Código de Lei não é um filme de final feliz, nem busca ser. É uma experiência visceral, um lembrete contundente de quão rápido a sociedade pode se desintegrar quando o medo e a intolerância são semeados. O ritmo é implacável, alternando momentos de tensão sufocante, onde o ar parece rarear, com explosões de ação brutal que nos deixam sem fôlego. O drama não vem de reviravoltas melodramáticas, mas da constante ameaça, da erosão da esperança, da pergunta silenciosa que paira sobre cada cena: “O que você faria?” ou “Até onde você iria para proteger quem você ama e quem você é?”. É um thriller que não se baseia apenas em sustos baratos, mas na ansiedade profunda que se instala em nossos ossos, na apreensão de um mundo que se recusa a aprender com os próprios erros.
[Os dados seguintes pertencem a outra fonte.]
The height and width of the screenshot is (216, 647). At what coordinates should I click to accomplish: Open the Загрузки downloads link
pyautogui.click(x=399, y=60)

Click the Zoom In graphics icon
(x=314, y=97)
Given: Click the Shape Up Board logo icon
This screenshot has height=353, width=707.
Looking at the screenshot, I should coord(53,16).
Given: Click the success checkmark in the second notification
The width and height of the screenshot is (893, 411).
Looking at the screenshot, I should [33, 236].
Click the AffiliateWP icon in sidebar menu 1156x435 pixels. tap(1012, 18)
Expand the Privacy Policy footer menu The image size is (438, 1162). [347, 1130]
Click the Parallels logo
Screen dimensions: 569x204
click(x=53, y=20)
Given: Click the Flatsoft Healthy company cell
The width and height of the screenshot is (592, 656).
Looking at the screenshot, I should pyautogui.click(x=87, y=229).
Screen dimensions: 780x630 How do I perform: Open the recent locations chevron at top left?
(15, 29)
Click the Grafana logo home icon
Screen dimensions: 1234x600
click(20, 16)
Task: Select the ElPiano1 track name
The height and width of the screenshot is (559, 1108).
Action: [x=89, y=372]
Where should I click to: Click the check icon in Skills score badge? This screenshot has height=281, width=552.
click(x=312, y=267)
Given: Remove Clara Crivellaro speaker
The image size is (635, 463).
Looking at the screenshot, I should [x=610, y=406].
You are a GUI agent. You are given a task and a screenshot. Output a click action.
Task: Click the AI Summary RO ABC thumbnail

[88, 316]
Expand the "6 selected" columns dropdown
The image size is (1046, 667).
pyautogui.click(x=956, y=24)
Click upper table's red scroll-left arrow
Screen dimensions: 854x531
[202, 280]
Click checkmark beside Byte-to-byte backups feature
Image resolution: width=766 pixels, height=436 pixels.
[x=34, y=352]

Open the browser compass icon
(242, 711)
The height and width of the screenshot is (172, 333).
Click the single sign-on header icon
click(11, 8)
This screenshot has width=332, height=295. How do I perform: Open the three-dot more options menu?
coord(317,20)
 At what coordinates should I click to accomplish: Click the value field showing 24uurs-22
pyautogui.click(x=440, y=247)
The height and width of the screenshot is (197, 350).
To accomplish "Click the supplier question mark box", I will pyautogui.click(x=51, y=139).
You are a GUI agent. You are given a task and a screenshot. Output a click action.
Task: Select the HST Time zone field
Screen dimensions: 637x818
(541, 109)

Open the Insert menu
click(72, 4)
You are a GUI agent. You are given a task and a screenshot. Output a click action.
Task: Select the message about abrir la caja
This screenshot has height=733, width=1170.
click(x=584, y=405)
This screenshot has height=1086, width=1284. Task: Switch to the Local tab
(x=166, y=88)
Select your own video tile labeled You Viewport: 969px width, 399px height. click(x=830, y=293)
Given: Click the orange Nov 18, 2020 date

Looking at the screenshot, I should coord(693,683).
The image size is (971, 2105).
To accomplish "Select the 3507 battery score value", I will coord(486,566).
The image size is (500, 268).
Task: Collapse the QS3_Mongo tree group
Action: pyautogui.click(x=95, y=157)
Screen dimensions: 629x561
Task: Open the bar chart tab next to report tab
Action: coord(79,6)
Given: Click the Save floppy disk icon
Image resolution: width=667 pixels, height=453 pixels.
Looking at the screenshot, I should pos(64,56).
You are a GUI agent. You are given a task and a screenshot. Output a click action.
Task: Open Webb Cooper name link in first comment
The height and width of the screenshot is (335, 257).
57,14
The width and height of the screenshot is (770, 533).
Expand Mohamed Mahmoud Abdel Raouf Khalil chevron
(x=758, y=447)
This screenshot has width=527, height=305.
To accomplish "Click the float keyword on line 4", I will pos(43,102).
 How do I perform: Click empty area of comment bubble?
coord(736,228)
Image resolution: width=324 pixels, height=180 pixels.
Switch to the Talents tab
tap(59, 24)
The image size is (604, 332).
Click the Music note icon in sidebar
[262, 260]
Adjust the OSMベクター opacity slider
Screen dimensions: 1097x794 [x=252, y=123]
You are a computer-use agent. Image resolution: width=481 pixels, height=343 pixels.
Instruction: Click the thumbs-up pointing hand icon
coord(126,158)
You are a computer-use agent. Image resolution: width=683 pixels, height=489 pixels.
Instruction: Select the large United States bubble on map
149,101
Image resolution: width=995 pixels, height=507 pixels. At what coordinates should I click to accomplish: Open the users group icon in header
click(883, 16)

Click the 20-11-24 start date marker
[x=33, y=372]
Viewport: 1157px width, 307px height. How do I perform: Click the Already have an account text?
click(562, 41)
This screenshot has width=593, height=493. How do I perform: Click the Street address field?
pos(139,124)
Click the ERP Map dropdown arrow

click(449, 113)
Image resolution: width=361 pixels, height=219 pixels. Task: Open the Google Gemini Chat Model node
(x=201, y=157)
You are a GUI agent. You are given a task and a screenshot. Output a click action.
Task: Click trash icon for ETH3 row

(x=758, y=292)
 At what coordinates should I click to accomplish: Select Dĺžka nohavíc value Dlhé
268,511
Este é um filme que, para mim, transcende o entretenimento. É um grito de alerta, uma peça de arte que nos convida a uma introspecção desconfortável. Ele nos força a olhar para a vulnerabilidade da identidade, para a banalidade do mal quando justificado por ideologias retorcidas, para a resiliência (e a fragilidade) do espírito humano diante da opressão. E, em 2025, com o mundo como está, acho que Código de Lei é mais do que um filme a ser assistido; é uma conversa que precisa ser tida. Ele não te deixará confortável, e talvez esse seja o seu maior mérito. Ele te deixará pensando, refletindo e, quem sabe, agindo.